[amp_mcq option1=”$${1 \over 3} < \left| z \right| < 3$$" option2="$${2 \over 3} < \left| z \right| < 3$$" option3="$${3 \over 2} < \left| z \right| < 3$$" option4="$${1 \over 3} < \left| z \right| < {2 \over 3}$$" correct="option3"]
The correct answer is $\boxed{{1 \over 3} < \left| z \right| < {2 \over 3}}$.
The region of convergence of a linear combination of two sequences is the intersection of the regions of convergence of the two sequences. In this case, the region of convergence of $x_1[n] + x_2[n]$ is $${1 \over 3} < \left| z \right| < {2 \over 3},$$ so the region of convergence of $x_1[n] – x_2[n]$ must be a subset of this region.
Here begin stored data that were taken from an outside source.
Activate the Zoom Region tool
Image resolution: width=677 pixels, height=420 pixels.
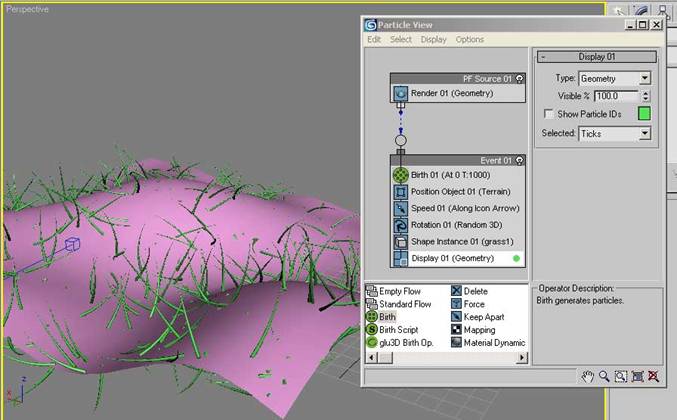pos(621,376)
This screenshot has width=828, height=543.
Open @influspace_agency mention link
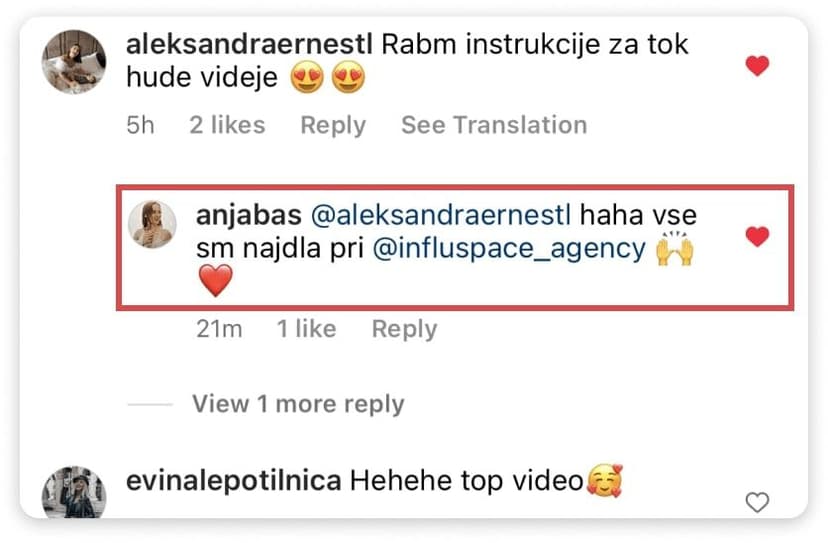coord(509,248)
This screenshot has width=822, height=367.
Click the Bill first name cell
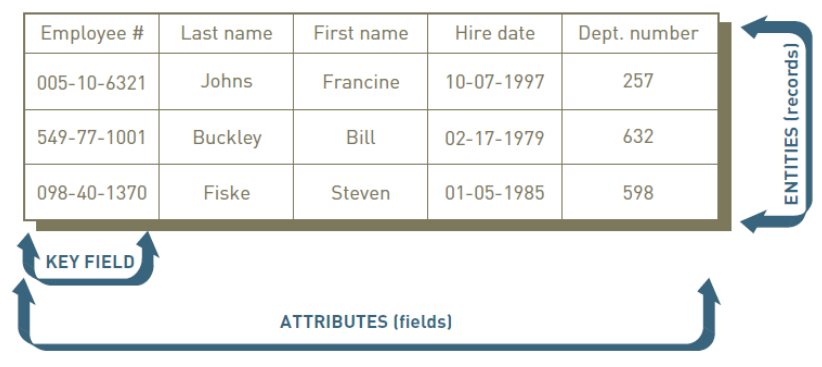tap(361, 137)
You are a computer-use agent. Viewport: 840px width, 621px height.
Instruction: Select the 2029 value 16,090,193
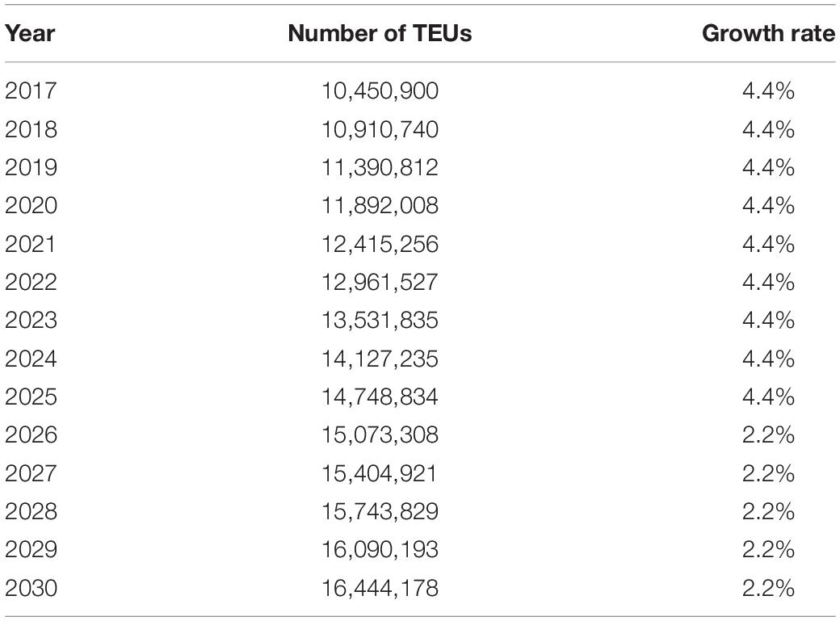(x=380, y=549)
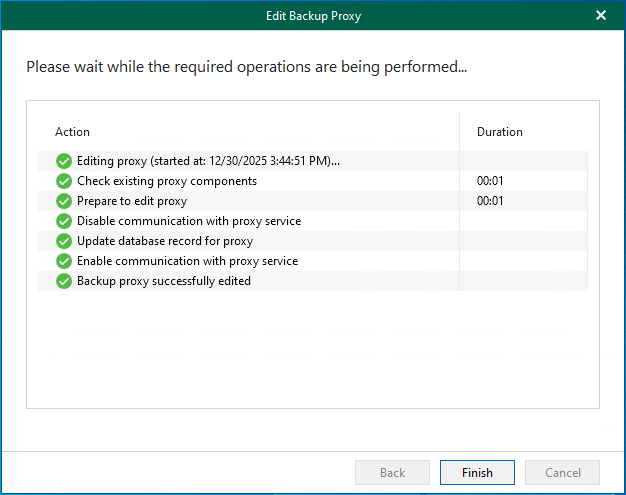Click the success icon for Check existing proxy components
The width and height of the screenshot is (626, 495).
point(64,181)
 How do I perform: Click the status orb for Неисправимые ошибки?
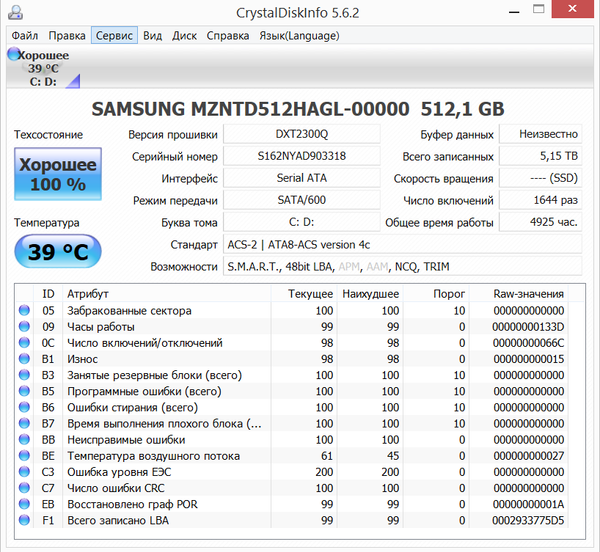click(x=24, y=439)
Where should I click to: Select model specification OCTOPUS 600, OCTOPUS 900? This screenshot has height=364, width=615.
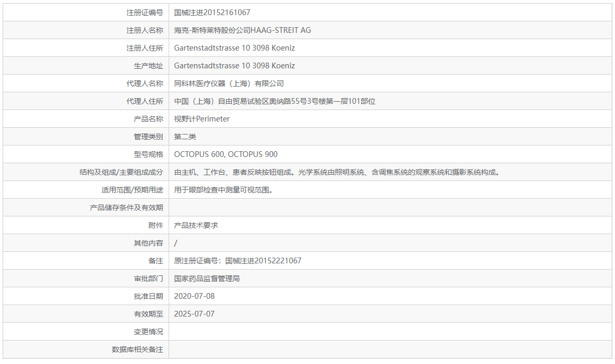[226, 154]
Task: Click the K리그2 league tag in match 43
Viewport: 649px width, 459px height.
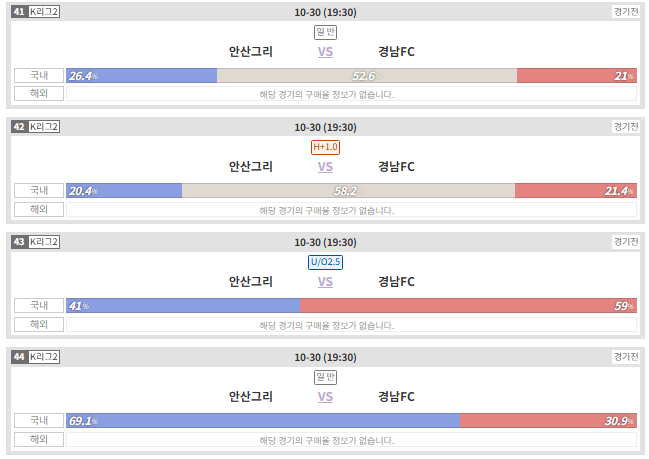Action: [44, 242]
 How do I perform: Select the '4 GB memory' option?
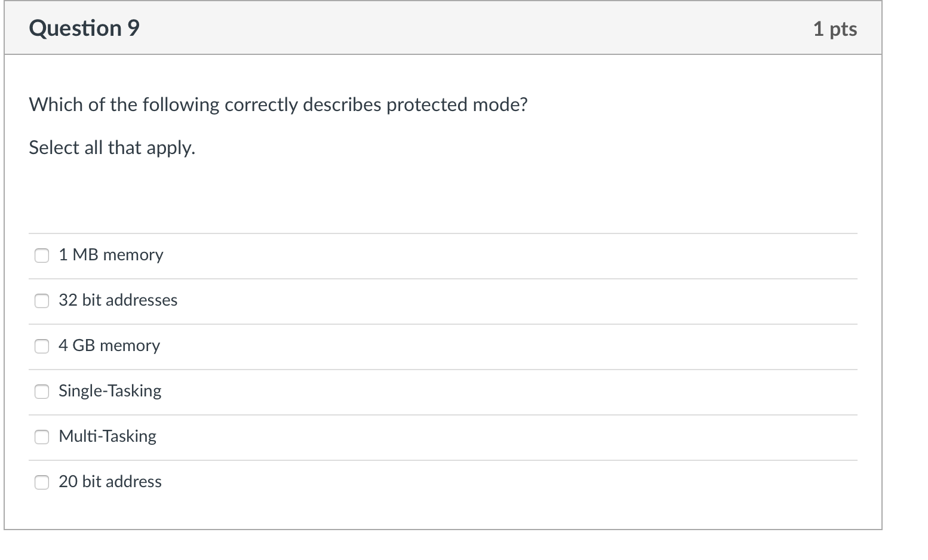tap(41, 346)
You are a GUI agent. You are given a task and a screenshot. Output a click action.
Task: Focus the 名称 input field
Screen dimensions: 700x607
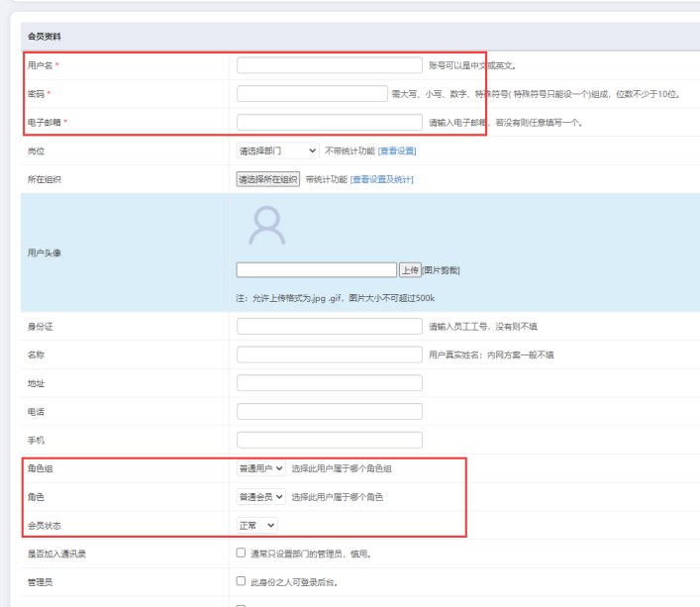[330, 354]
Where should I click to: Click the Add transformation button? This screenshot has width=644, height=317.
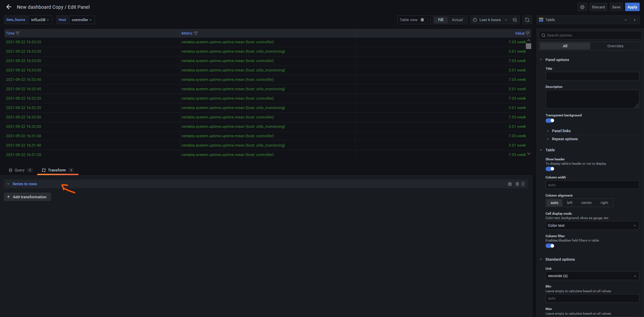(x=28, y=197)

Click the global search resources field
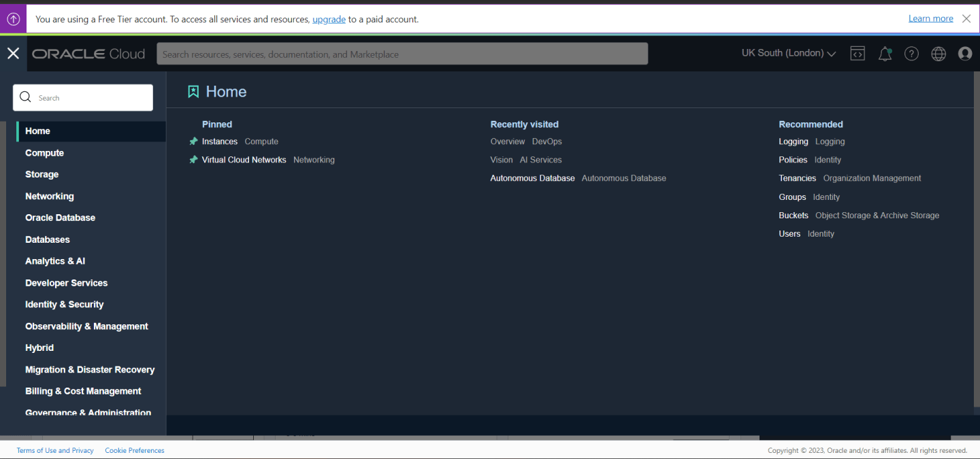pos(402,53)
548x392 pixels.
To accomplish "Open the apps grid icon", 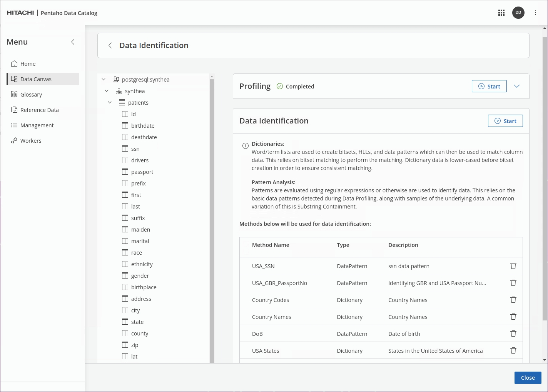I will tap(501, 13).
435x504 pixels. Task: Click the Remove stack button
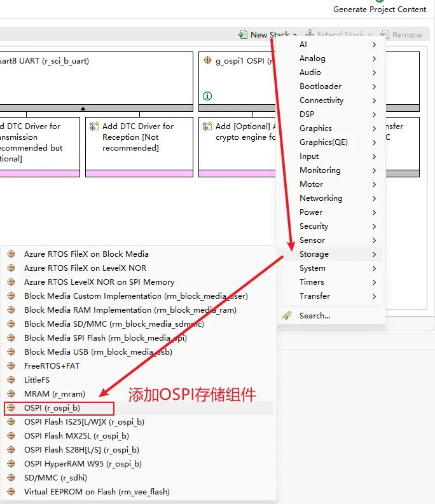pos(401,34)
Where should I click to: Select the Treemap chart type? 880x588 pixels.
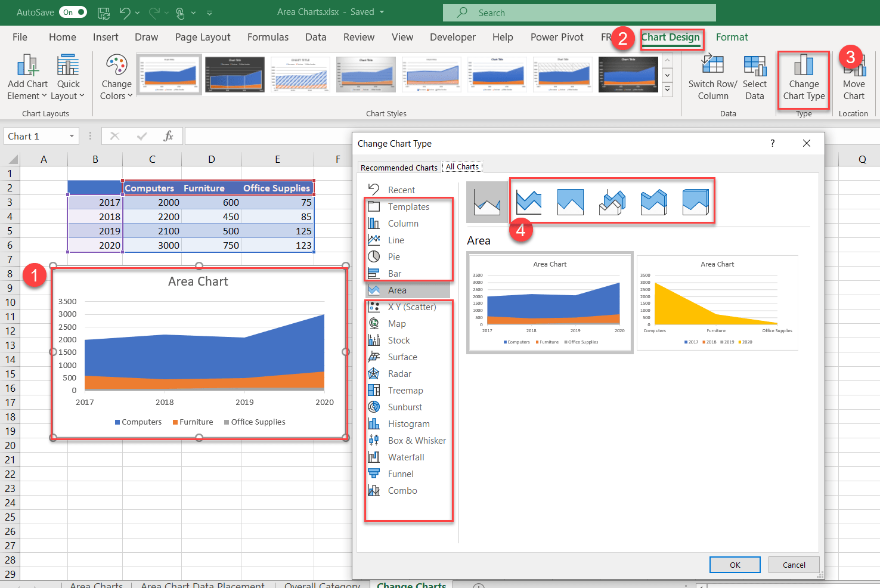coord(404,390)
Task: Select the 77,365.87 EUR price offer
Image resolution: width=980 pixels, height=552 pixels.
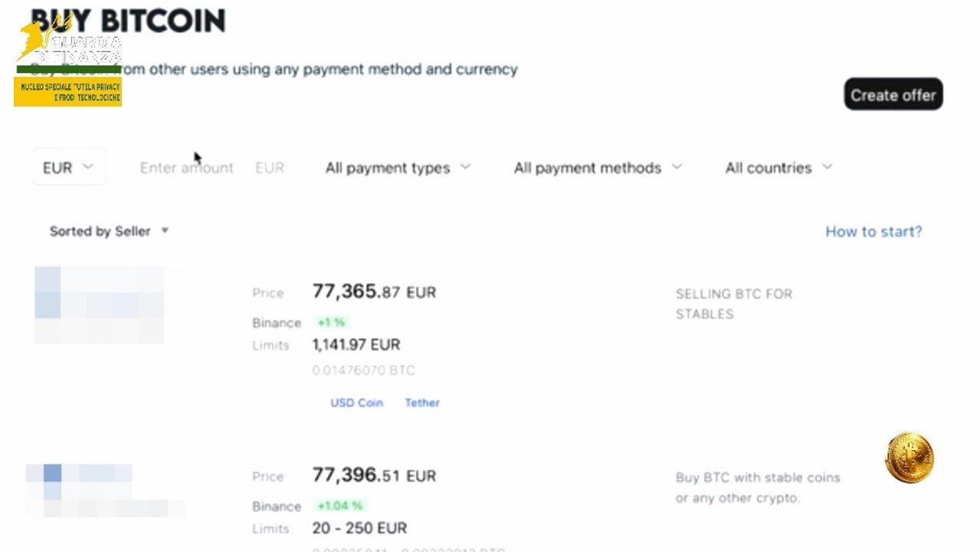Action: tap(374, 291)
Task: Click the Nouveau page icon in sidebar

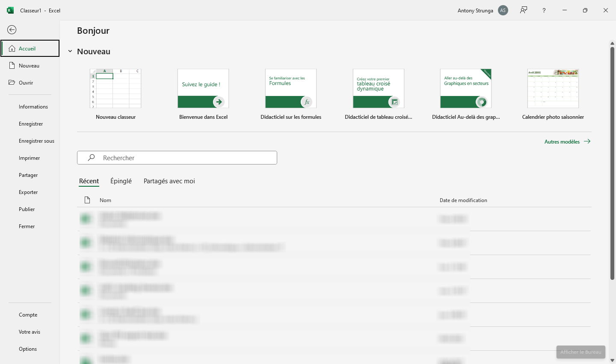Action: coord(12,66)
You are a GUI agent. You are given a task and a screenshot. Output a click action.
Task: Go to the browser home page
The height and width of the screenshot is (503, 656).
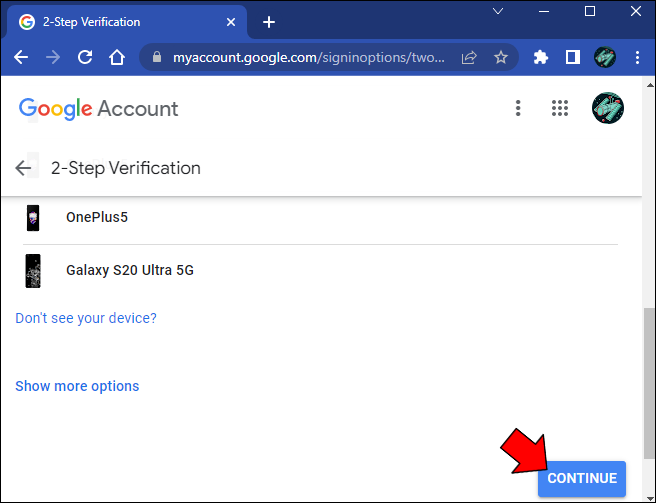click(117, 58)
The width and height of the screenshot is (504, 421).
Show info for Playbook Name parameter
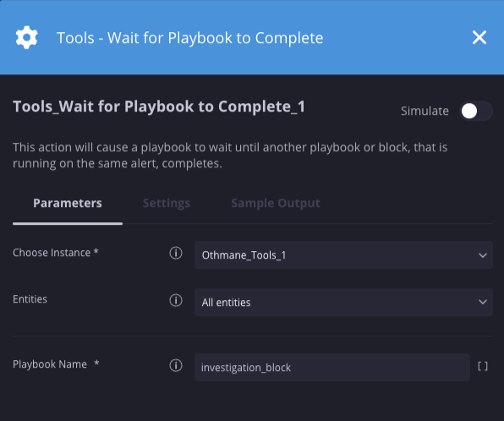pyautogui.click(x=176, y=365)
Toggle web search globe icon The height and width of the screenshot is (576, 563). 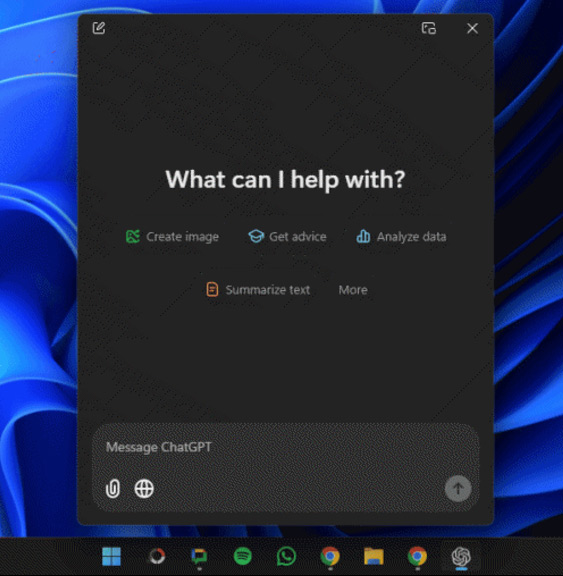(x=144, y=489)
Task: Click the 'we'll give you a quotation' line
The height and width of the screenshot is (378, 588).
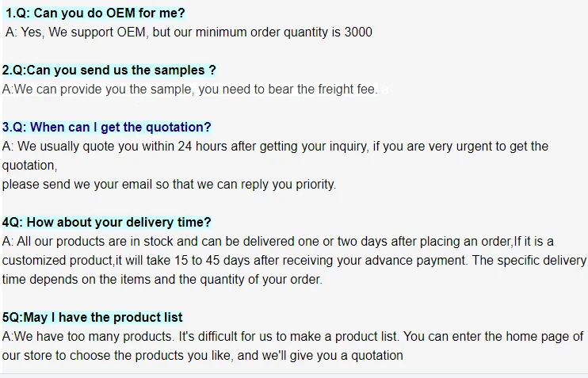Action: (x=202, y=356)
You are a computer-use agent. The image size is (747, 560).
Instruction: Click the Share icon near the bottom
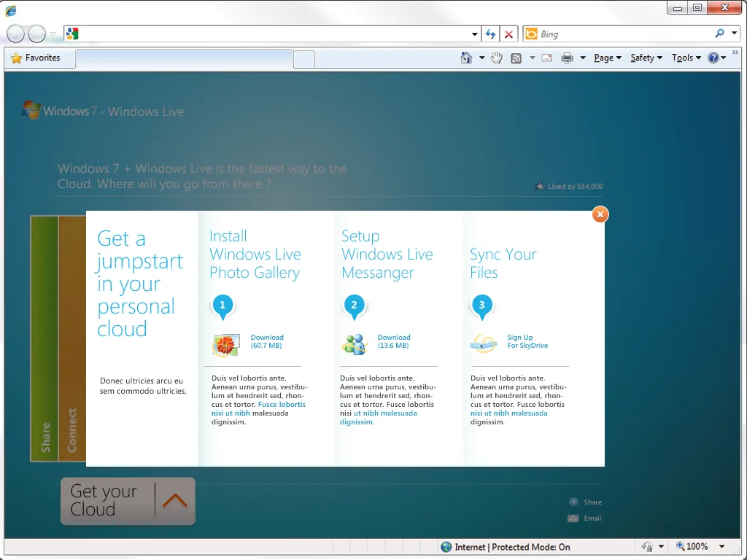pyautogui.click(x=575, y=502)
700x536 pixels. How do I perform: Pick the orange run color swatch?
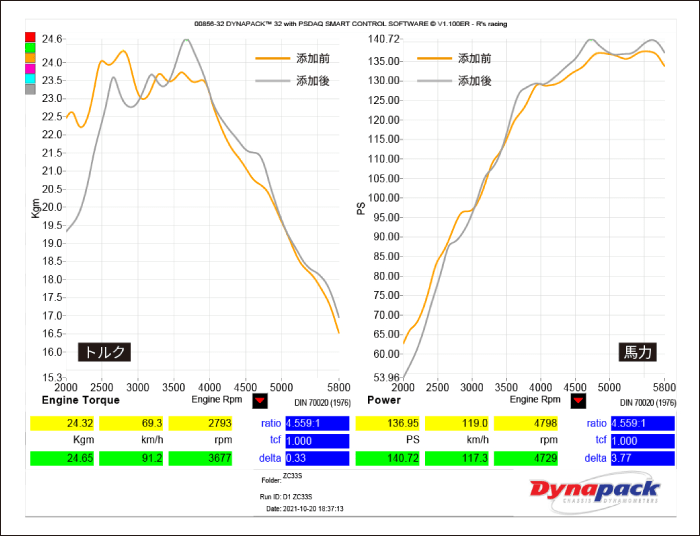[x=30, y=58]
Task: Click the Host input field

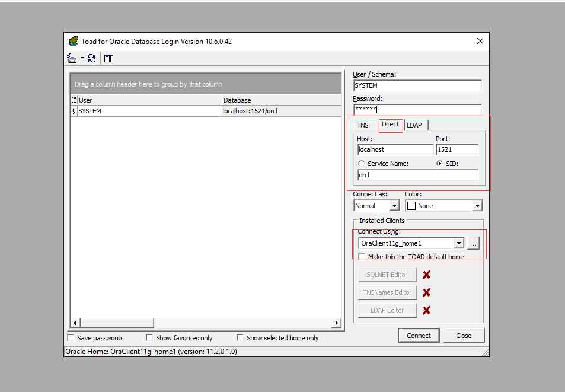Action: click(x=395, y=150)
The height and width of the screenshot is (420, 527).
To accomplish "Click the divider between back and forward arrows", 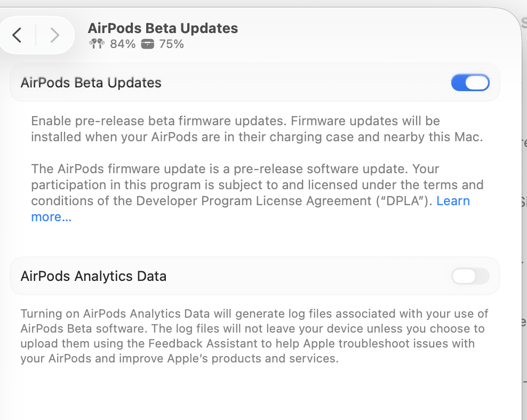I will (x=36, y=35).
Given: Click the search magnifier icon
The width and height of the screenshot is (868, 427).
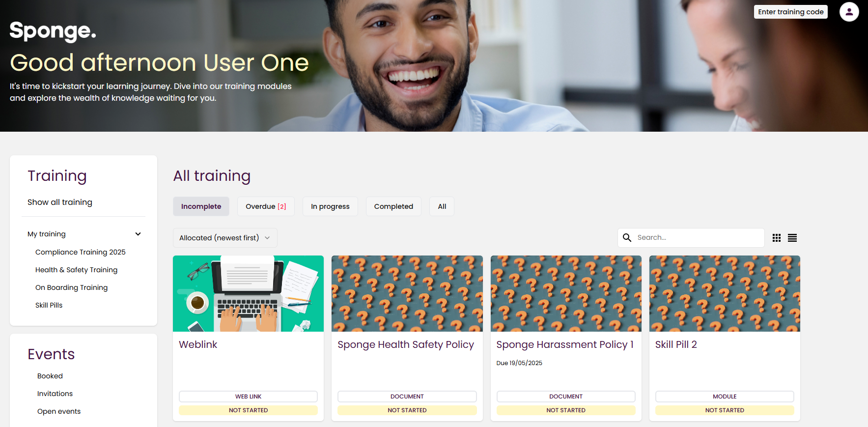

Since the region of convergence of a sequence is always a disk centered at the origin, the only possible region of convergence for $x_1[n] – x_2[n]$ is $${1 \over 3} < \left| z \right| < {2 \over 3}.$$
Option A is incorrect because it includes the point $z=3$, which is not in the region of convergence of $x_1[n] – x_2[n]$. Option B is incorrect because it includes the point $z=2$, which is not in the region of convergence of $x_1[n] – x_2[n]$. Option C is incorrect because it includes the point $z=3/2$, which is not in the region of convergence of $x_1[n] – x_2[n]$.